The optimal number of sessions required for most patients to achieve minimal clinically significant recovery remains a subject of debate. However, studies suggest that the number of therapy sessions, ranging from 10 to 60, may be required to reach this rehabilitation goal [
34]. Other research, however, proposes that in stroke rehabilitation using BCI, the frequency of therapy sessions might be less critical than the overall dose and intensity of the therapy [
38].
BCI systems offer unique opportunities to enhance stroke rehabilitation in the subacute and chronic stages by providing real-time feedback, facilitating neuroplasticity, and enabling individuals to regain lost motor and cognitive functions.

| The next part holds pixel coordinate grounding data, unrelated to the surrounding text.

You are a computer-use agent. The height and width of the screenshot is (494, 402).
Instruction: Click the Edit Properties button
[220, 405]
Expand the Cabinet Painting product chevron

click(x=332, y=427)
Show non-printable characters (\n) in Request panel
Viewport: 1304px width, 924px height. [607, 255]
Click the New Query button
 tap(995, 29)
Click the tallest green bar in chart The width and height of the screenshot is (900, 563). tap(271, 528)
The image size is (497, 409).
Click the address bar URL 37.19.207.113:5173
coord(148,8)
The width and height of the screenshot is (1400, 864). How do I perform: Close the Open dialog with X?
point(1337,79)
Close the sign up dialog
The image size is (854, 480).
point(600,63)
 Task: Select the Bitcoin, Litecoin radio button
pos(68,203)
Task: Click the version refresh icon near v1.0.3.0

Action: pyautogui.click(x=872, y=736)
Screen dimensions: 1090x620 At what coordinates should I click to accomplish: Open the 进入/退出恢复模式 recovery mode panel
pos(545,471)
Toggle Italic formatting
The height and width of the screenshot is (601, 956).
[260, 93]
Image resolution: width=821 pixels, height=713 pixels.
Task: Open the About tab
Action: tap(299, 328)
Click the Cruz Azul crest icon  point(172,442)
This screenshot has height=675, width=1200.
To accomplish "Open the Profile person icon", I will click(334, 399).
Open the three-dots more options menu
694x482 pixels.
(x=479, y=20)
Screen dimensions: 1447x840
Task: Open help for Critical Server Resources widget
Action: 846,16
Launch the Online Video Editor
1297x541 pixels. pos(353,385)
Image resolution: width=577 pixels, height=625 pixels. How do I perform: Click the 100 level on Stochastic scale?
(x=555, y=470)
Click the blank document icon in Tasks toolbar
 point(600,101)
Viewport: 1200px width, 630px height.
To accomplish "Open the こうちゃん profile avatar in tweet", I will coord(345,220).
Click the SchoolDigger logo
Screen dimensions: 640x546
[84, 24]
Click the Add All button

By customizing these systems to align with each patient’s specific needs and capabilities, they can play a vital role in facilitating continued recovery beyond the acute phase of stroke.
However, commercially available BCI devices are often too expensive for broader use, mainly due to their technical complexity and costly materials. Their bulky design also limits their application in laboratory or clinical settings. To improve accessibility, especially in resource-limited environments, future systems should be portable and cost-effective [
39].
While these considerations highlight the potential of BCI systems in stroke rehabilitation, it is important to address the limitations of this study that may influence the interpretation and application of its results. One of the limitations of this study is that some participants were unable to perform all the tests needed to assess hand function due to persistent hand muscle weakness. Moreover, a significant limitation is the challenge in distinguishing the effects of BCI therapy from the benefits of concurrent occupational therapy, physical therapy, and other rehabilitation treatments that patients underwent during the study period. Despite this, training sessions with feedback contributed to the recovery of patients’ hand function, demonstrating the positive effects of the BCI. However, the lack of a control group in our study somewhat restricts our ability to draw definitive conclusions regarding the efficacy of BCI therapy alone. Another limitation of this study is the lack of long-term follow-up data after the intervention period. Due to the retrospective nature of the study, it was not possible to assess the sustainability of the improvements beyond discharge. Future prospective studies should address this by incorporating follow-up evaluations at later stages, such as 6- or 12-months post-rehabilitation.